How does alcohol affect your training?

How does alcohol affect your training?

If you are serious about achieving those fitness goals then you need to consider cutting out your alcohol consumption. Whether you’re looking to build a fantastic 6 pack of abs, or just lose a few pounds to fit into your favorite outfit, drinking that glass of wine in the evening may just be putting you back a step or two.

After a big night out, if you can muster up the energy to exercise the next day, you will find your training significantly affected. With alcohol being a diuretic (which means that your kidneys produce more urine) coupled with working up a good sweat in the gym, this can easily lead to dehydration.  With this then comes light-headedness, headaches and the feeling of tiredness.  On the other hand, the more hydrated you are, the better the flow of blood through your body which allows oxygen and nutrients in to your muscles. As Alcohol is not a nutrient, it cannot be stored as energy in the body and therefore it just turns to fat instead.

In addition to this, alcoholic drinks tend to be high in calories. Therefore, if your goal is to lose unwanted fat, than this task becomes twice as hard as your body tries to flush this poison out of you as well as trying to digest your latest meal.

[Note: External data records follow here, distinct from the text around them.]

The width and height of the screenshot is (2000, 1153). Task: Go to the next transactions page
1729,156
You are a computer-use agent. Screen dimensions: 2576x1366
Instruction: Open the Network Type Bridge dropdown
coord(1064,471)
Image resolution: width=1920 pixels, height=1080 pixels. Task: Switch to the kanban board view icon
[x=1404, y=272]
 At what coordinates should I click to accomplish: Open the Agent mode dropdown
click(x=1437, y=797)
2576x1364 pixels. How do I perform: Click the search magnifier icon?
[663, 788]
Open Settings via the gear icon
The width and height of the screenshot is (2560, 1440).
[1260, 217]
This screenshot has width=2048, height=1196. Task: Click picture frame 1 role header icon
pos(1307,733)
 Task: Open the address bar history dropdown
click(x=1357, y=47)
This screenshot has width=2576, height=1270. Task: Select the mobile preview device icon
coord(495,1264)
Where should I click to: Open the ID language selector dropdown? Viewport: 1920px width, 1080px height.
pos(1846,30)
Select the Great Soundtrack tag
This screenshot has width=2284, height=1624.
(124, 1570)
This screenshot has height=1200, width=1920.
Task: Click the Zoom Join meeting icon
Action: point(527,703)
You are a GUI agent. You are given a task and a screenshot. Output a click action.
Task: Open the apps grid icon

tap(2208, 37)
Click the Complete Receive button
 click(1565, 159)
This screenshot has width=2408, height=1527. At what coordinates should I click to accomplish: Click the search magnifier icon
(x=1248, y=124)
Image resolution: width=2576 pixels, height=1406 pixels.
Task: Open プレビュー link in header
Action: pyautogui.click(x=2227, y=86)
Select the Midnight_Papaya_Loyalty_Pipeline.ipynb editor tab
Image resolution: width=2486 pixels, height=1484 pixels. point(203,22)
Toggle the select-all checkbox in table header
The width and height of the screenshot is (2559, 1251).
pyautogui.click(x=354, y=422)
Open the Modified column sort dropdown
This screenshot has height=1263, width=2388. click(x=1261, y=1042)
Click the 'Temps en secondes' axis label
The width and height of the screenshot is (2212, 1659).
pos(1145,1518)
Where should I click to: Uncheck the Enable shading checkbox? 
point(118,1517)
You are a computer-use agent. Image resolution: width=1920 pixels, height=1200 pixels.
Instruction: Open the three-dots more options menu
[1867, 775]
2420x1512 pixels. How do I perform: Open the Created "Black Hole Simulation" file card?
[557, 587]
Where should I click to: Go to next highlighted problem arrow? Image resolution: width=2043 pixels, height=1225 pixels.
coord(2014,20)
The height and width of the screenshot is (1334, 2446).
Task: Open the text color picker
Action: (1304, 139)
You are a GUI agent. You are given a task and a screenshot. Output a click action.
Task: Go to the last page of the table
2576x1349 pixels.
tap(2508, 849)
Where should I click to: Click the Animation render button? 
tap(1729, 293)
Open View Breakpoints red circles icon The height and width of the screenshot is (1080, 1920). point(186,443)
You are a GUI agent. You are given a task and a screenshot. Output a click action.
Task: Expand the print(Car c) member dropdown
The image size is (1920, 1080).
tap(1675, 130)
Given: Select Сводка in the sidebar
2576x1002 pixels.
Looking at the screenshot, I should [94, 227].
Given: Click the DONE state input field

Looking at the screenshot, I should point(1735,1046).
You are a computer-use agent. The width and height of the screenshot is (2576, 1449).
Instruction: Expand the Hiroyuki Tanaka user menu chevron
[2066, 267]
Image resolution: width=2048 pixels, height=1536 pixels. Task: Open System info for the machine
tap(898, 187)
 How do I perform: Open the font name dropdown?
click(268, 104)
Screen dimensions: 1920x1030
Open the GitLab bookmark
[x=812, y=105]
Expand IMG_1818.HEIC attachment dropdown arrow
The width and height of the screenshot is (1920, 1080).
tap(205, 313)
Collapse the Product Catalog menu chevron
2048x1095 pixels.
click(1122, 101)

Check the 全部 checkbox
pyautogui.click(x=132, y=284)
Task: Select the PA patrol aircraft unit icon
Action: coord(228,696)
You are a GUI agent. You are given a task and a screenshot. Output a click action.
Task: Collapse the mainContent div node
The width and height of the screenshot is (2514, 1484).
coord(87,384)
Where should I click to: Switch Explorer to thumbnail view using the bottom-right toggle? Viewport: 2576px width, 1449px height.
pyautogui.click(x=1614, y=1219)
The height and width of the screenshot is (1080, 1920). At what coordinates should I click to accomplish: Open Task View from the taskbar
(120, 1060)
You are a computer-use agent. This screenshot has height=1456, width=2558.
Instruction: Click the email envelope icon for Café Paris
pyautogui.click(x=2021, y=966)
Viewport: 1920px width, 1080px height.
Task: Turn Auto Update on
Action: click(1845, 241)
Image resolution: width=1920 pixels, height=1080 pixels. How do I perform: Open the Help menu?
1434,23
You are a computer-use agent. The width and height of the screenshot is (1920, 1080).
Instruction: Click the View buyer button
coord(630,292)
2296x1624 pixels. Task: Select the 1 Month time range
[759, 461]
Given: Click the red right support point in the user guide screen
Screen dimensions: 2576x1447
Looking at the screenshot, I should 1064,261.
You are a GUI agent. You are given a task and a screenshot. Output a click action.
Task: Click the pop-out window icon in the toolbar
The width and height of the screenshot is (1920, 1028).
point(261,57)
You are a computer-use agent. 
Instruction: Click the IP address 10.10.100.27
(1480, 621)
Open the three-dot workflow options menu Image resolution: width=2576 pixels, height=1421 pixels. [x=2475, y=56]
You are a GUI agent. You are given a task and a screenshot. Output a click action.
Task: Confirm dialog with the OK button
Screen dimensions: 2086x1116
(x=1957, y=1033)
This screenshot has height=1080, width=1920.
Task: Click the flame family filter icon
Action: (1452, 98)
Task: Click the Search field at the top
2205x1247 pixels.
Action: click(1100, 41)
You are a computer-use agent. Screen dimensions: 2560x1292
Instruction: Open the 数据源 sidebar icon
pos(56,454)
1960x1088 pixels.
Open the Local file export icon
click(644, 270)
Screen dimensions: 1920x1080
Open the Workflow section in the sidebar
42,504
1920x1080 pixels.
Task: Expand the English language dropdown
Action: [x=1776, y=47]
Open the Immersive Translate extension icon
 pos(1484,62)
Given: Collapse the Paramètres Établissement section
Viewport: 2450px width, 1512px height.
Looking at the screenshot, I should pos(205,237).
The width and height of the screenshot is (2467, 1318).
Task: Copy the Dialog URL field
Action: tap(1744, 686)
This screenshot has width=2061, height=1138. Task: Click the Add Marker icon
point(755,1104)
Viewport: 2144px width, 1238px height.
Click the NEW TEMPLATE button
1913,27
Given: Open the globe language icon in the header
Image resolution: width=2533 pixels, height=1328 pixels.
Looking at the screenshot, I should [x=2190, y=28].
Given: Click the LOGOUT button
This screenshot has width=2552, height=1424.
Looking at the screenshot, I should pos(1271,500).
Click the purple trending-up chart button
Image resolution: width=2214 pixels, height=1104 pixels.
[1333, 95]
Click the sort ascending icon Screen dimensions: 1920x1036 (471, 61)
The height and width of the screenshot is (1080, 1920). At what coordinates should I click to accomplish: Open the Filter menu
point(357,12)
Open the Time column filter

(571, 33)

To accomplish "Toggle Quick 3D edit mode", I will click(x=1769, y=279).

For example, a standard pint of lager has the same amount of calories as a slice of Chocolate cake. So if you’re having a night out with your friends, where you’re drinking into the early hours of the next morning, you could have got through half or even a whole Chocolate cake just by yourself. In addition to that, a large glass of white wine could have the same amount of calories as an ice cream. Even though a neat shot of vodka, tequila or brandy may have the lowest amount of total calories, they still affect the body’s hormones in a negative way.  

For instance, the body produces a certain amount of natural growth hormone, which allows the building of muscle and cell development. This is generally released into the body in the early hours of the night whilst you are sleeping. As drinking alcohol can disrupt your sleeping patterns, it will disturb this process and therefore cause a decrease in muscle development.

If all of that wasn’t enough, it can affect your ability to carry out a cardio workout also. As alcohol increases your blood pressure and your heart rate, if you were then to have a work out (which also raises your blood pressure and heart rate also) it will just make it feel considerably harder.

In conclusion, if you have a training goal in mind that you’re serious about, don’t give in to peer pressure from your friends forcing you to drink. It’s likely that one big night could set you back a week’s worth of hard training in the gym. Focus on your goal, think of how amazing you’re going to look at the end and don’t give up. First they’ll ask you why you’re doing it, but then they’ll ask how you did it!